[DATA Boundary: Start]
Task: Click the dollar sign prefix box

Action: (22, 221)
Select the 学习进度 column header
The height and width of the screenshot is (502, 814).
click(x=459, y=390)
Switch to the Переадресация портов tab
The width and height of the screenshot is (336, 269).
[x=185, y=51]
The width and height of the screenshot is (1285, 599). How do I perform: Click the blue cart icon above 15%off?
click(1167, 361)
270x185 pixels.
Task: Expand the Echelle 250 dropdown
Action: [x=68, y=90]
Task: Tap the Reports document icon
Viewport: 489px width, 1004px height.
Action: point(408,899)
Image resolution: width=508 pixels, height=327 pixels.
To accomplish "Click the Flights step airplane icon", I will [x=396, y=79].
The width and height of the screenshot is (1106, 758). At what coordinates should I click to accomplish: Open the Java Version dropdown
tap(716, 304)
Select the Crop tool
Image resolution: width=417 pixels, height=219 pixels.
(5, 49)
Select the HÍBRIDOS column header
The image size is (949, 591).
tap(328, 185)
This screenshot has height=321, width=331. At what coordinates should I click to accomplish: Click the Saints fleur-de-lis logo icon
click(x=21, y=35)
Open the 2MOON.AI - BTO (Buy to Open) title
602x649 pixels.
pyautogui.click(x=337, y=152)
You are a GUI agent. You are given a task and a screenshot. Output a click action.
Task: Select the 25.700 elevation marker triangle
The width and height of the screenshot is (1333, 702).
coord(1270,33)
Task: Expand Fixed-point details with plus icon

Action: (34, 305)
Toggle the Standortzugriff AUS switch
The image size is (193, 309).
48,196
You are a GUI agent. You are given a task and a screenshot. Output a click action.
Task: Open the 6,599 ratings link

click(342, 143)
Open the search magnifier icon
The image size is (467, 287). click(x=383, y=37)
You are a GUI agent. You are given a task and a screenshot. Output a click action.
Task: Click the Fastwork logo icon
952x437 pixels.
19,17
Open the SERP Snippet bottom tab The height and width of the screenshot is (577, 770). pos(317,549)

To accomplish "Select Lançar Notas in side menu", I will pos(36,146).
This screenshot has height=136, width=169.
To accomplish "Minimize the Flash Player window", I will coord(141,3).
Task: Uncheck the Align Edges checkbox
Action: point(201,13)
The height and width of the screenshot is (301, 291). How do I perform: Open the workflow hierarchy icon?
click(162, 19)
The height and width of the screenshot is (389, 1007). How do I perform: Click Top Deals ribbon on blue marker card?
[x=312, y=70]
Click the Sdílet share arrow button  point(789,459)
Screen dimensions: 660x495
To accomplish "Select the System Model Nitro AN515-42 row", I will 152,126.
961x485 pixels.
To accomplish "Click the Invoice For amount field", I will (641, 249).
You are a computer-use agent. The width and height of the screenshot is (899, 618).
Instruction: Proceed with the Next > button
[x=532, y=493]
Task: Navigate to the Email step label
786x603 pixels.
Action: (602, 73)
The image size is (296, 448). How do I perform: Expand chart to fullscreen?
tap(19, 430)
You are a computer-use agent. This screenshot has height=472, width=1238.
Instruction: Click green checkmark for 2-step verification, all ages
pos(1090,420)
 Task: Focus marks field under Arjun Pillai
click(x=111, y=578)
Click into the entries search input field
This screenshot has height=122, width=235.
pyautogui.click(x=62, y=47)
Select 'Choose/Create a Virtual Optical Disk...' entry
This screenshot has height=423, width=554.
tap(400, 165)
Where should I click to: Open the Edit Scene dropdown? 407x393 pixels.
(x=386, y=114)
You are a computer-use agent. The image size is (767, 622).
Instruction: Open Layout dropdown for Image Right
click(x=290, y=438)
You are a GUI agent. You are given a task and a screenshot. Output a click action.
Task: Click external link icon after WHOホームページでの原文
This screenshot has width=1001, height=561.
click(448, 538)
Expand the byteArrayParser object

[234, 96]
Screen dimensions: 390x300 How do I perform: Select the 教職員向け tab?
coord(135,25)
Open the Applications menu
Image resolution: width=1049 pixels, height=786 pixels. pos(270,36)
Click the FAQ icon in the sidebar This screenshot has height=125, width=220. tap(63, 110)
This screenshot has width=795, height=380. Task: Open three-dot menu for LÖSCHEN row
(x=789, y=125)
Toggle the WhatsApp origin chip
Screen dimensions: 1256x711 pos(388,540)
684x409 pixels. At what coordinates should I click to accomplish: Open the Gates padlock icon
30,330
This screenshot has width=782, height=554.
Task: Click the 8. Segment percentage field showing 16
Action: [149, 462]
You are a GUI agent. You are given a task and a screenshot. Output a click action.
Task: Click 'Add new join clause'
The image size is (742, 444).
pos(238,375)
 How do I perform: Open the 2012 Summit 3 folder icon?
[DATA Boundary: End]
An exact copy is needed of the lines from the one containing "The image size is (742, 444)." through the end of the records.

The image size is (742, 444).
pos(238,375)
 How do I perform: Open the 2012 Summit 3 folder icon?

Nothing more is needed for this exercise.